RFID tags are really very primitive pieces of technology. Yes, they harvest energy from an RFID reader and are able to communicate a few bits of data, but for a long time these tags have been unable to provide useful data beyond a simple ID number. [CaptMcAllister] found a new RFID sensor platform from TI and managed to make a wireless pressure sensor that fits in the inner tube of his bike.

The sensor [Capt] is using comes from TI’s RF430 series that include a few neat sensors that don’t require batteries, but are still able to communicate sensor data to a cell phone or other RFID reader. With a pressure sensor, this tiny microcontroller can receive power from an RFID reader and send it back to a phone app, all without wires.

[CaptMcAllister] cut open an inner tube for his bike, epoxied his PCB to a patch, and sealed everything back up again. After a quick test for leaks, [Capt] found the data coming from the sensor was extraordinarily accurate, and should hold up well enough to be used in his bike.

56 thoughts on “Measuring Tire Pressure By Cutting A Hole In An Inner Tube

  1. it would be more reliable if it was made in the form of a valve cap.
    And maybe a piezo to power a low power bluetooth by centrifugal force /bumps /vibrations, if that is a thing.
    I dont see an inner tube that has been cut to be a good idea to ride into the woods far from home.
    Anyway just an idea.

    1. By the time you get it packaged up in something weathertight and durable you would have something somewhat bulky hanging off the valve stem which might cause damage too. I dont think you need to cut out a chunk of the tube like he did, just make a small incision and slip it inside, maybe a little double sided sticky to hold it in place and then seal it back up. A good patch is as leak tight as a intact inner tube, especially if you are starting with a brand new tube.

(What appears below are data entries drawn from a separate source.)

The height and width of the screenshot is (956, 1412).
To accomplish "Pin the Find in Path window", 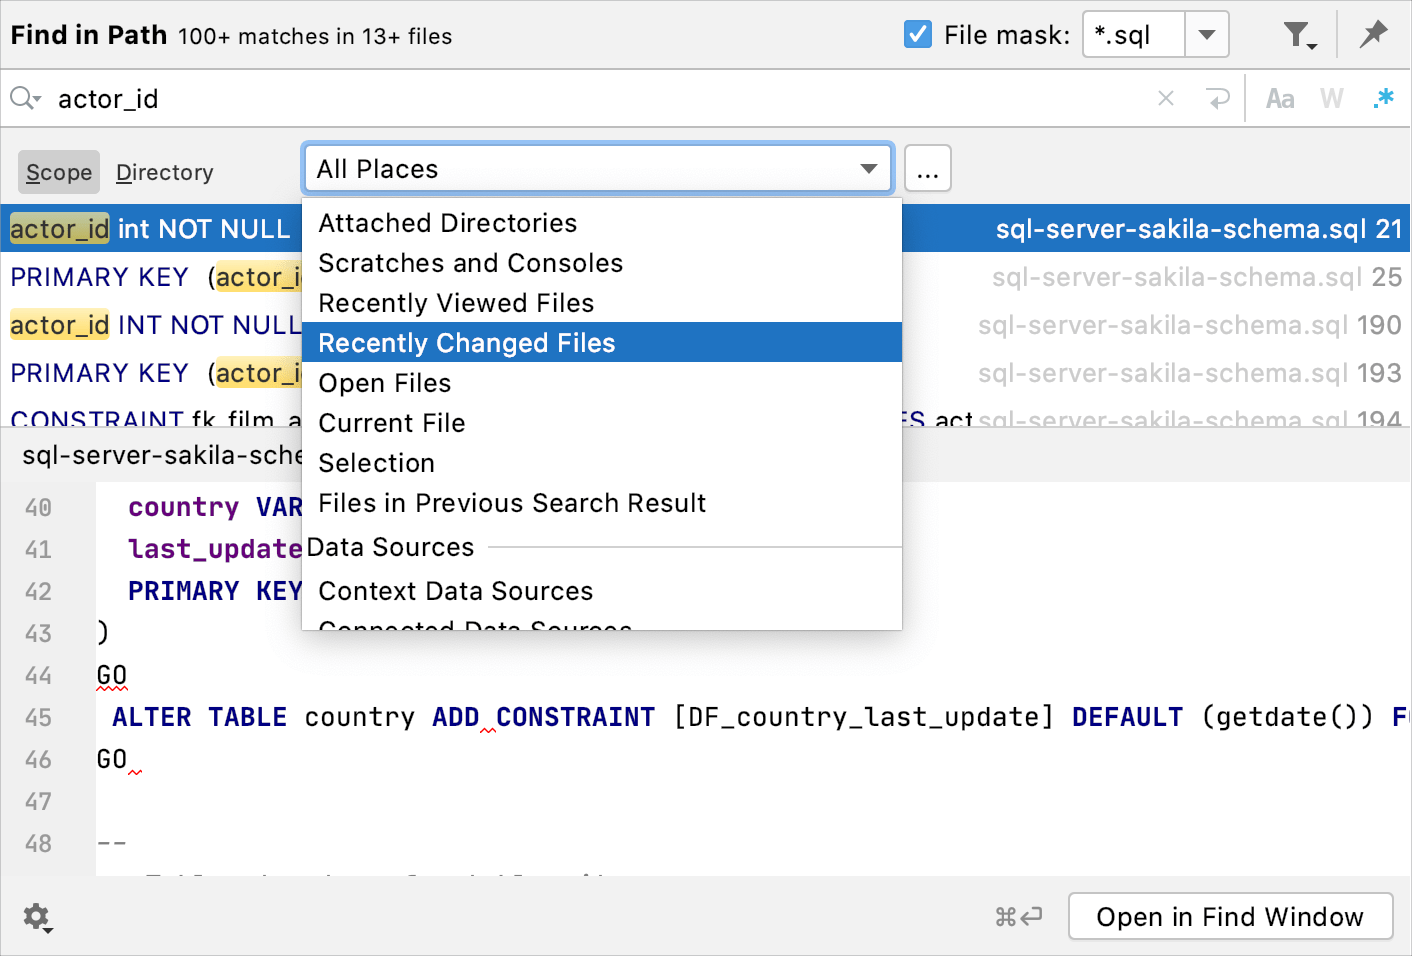I will tap(1374, 35).
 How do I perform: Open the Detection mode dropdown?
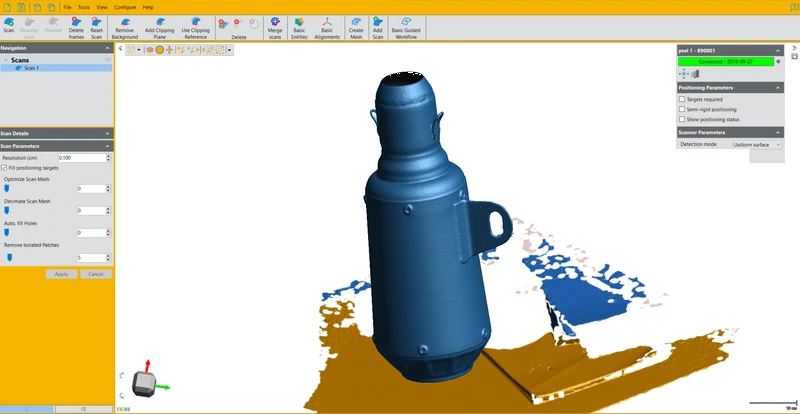(x=757, y=144)
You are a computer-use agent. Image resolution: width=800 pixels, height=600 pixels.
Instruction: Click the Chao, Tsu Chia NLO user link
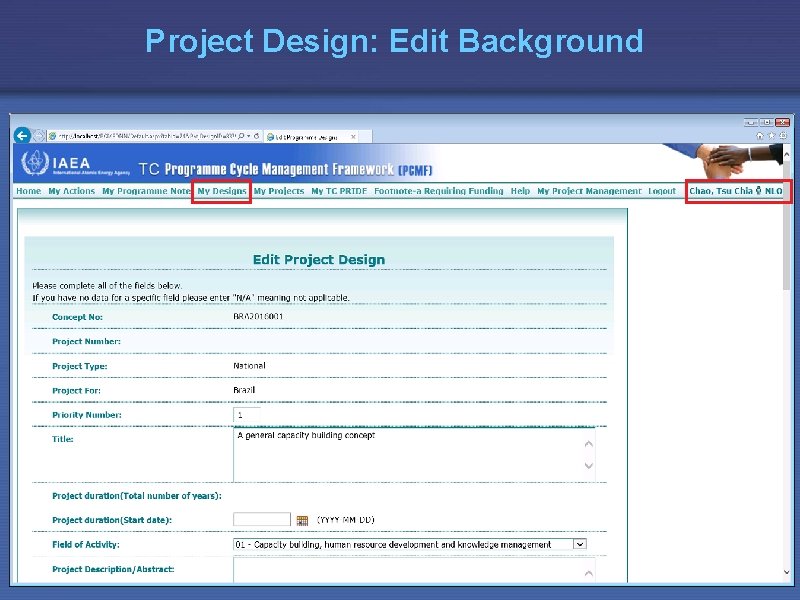(x=738, y=191)
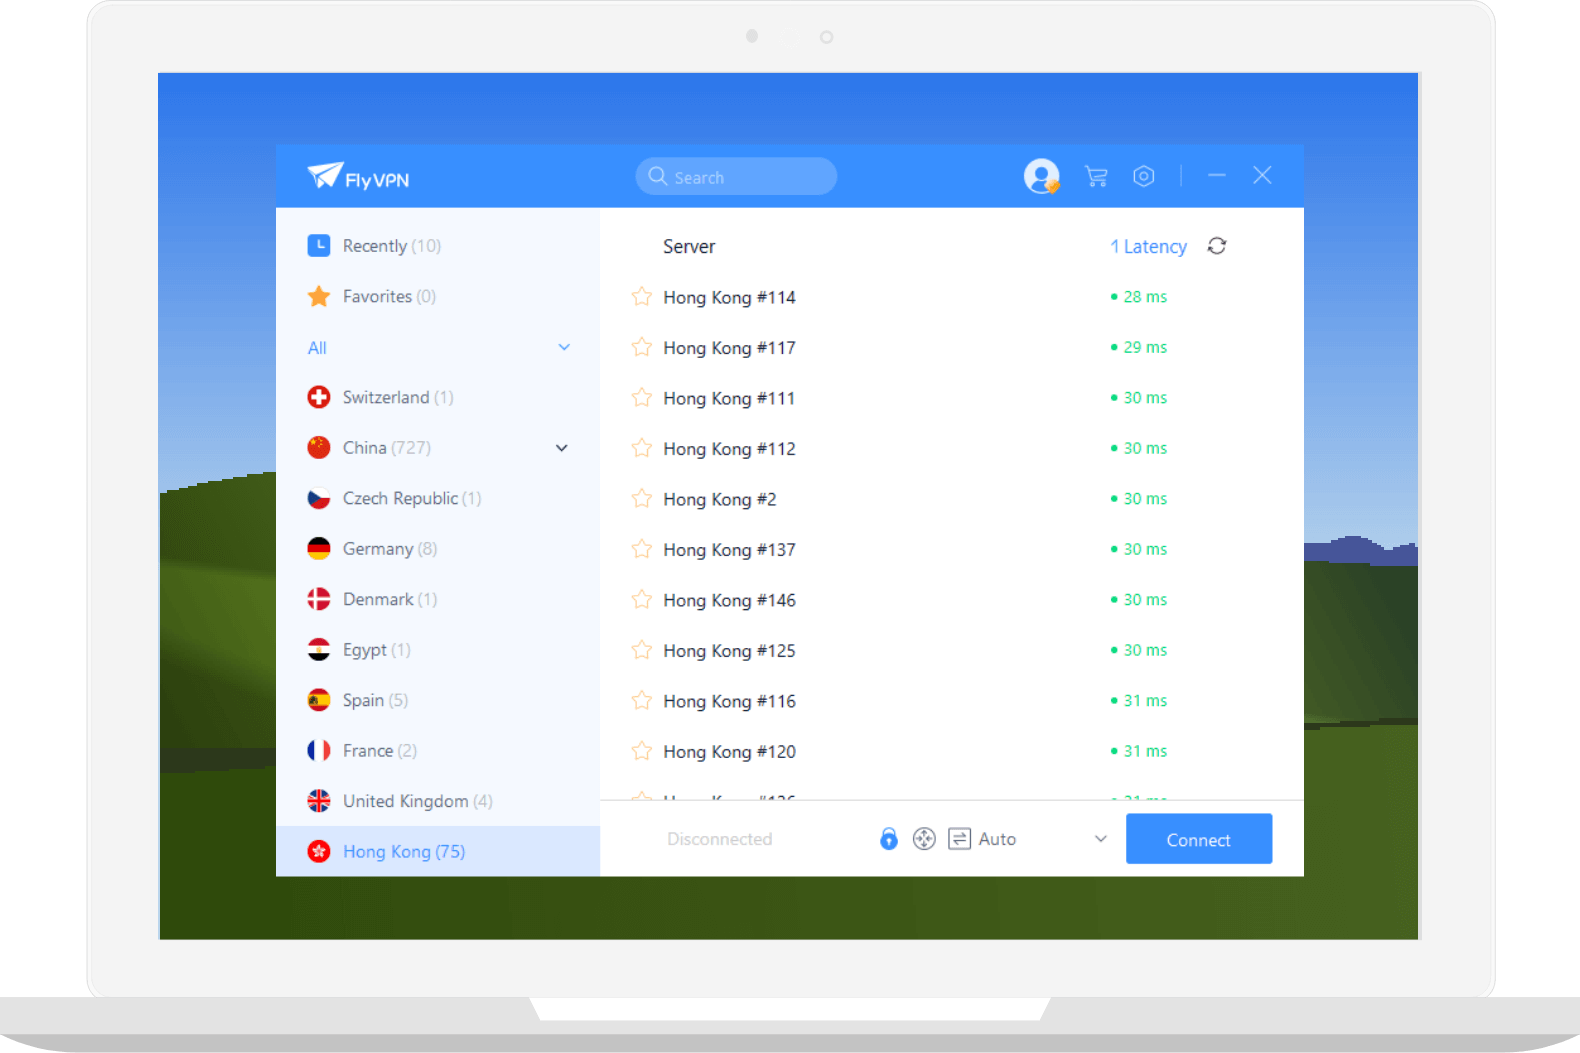1580x1053 pixels.
Task: Click the round network icon beside lock
Action: point(924,839)
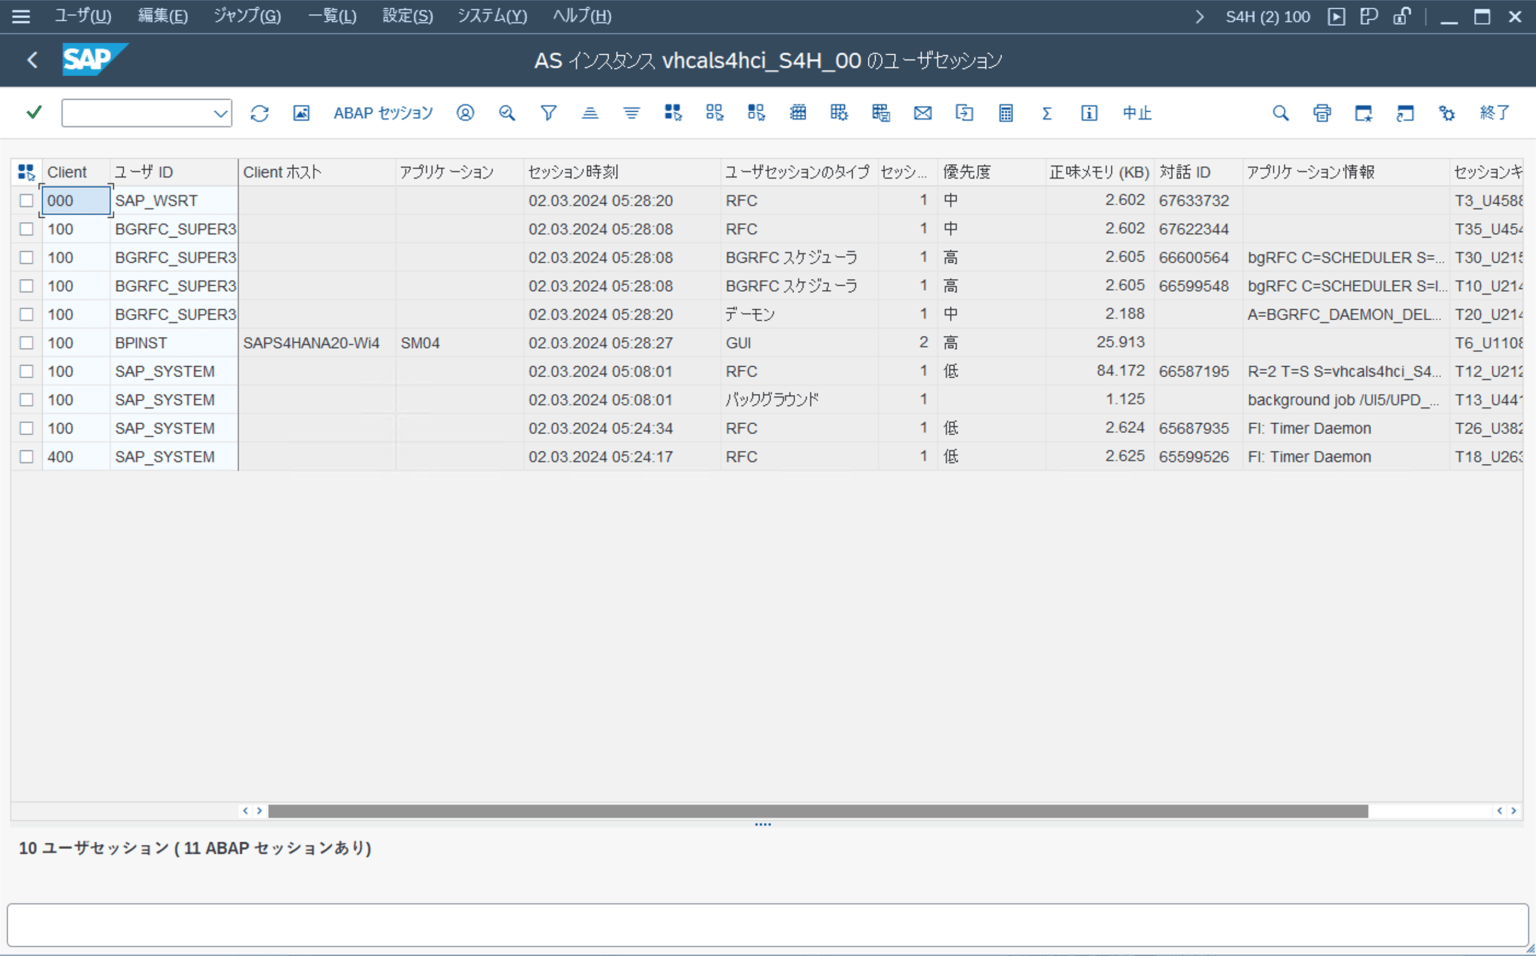Viewport: 1536px width, 956px height.
Task: Open the settings gears icon
Action: 1447,112
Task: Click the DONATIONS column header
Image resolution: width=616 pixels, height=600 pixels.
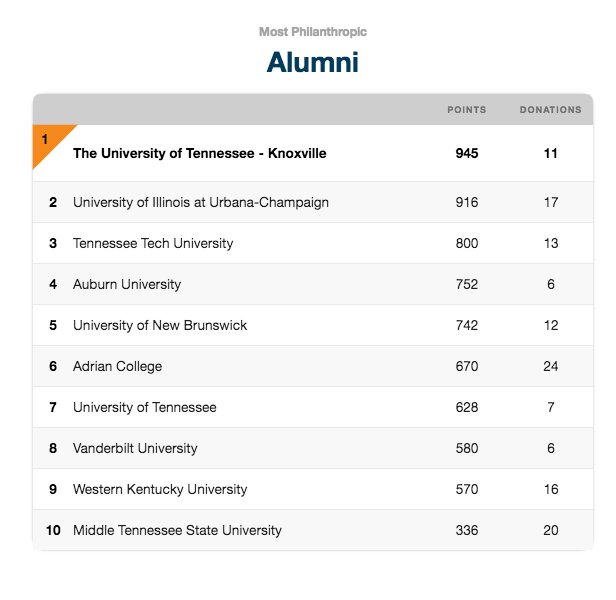Action: tap(550, 110)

      1. This is a cool project, but not terribly useful. You can, by and large, look at a tire while on the bike or riding and tell if it’s too low – most people who have been riding a few weeks/months can tell when their tires are low just by feel…but really, if you ride regularly, you buy a $30-ish floor pump, and you periodically check tire pressure. The higher the tire pressure, the more often you need to check, though there are some really nice tubes out there that don’t leak much at all.

        This introduces a sizable imbalance that’s not great, too. If it’s fixed somewhere on the rim, you can add a counterweight, but not with the present design.

        Also: there’s going to be a sad day when the widget gets smunched by hitting a hard bump or pothole. It’s pretty normal for the tire to get pushed in so far it almost, or does, contact the rim. “Snakebite” punctures are what happen when something pushes into the tire hard enough against the rim, that it causes a puncture.

        I agree that this would be a much more durable design if it could be fixed externally to the wheel. Still, from an electronics perspective, very cool.

        1. Actually this is very useful coming from someone who rides quite regularly. Although this isn’t something a typical rider would be interested, on a competitive level I can easily see how professional riders would want stuff like this. You could easily optimize a bike/rider with data like this.

          1. Well, it’s very cool, but it looks like a solution for no problem.
            When you ride only on a few occasions a year, you will have to refill the tires anyway.
            When you are a frequent / commuter rider, you will feel that your tires start to get soft and refill them when needed.
            And as a professional? You (or someone that is paid by your employer) will check the tires (and everything else) before every single ride.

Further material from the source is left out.